[Data entries]

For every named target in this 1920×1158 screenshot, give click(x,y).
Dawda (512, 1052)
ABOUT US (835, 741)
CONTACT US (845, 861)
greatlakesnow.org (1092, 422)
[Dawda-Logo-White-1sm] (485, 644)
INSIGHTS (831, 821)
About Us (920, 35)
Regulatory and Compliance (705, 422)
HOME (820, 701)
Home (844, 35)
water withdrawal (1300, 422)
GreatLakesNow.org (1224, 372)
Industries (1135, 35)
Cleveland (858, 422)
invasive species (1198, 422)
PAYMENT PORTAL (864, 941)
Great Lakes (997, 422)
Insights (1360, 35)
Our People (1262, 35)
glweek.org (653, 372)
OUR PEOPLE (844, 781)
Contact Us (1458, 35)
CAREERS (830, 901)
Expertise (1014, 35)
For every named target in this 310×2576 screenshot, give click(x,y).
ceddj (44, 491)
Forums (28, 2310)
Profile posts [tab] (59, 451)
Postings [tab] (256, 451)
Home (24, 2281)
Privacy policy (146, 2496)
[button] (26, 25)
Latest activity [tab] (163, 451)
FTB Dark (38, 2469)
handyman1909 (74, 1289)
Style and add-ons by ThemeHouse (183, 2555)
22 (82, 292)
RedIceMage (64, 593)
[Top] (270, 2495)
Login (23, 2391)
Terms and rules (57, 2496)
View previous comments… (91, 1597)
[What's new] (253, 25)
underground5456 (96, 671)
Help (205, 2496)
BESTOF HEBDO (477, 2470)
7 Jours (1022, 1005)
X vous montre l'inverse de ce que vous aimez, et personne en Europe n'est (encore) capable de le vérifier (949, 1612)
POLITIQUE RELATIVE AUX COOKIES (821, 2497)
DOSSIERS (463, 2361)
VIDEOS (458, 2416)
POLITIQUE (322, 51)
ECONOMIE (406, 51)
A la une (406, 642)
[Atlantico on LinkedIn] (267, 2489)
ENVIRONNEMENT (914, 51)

◆ Work instruction: Locate the lines above that hold the word "target". Show every one of them.

◆ Result:
For every named target in this 1920×1158 screenshot, give click(x,y).
For every named target in this 310×2576 screenshot, give click(x,y).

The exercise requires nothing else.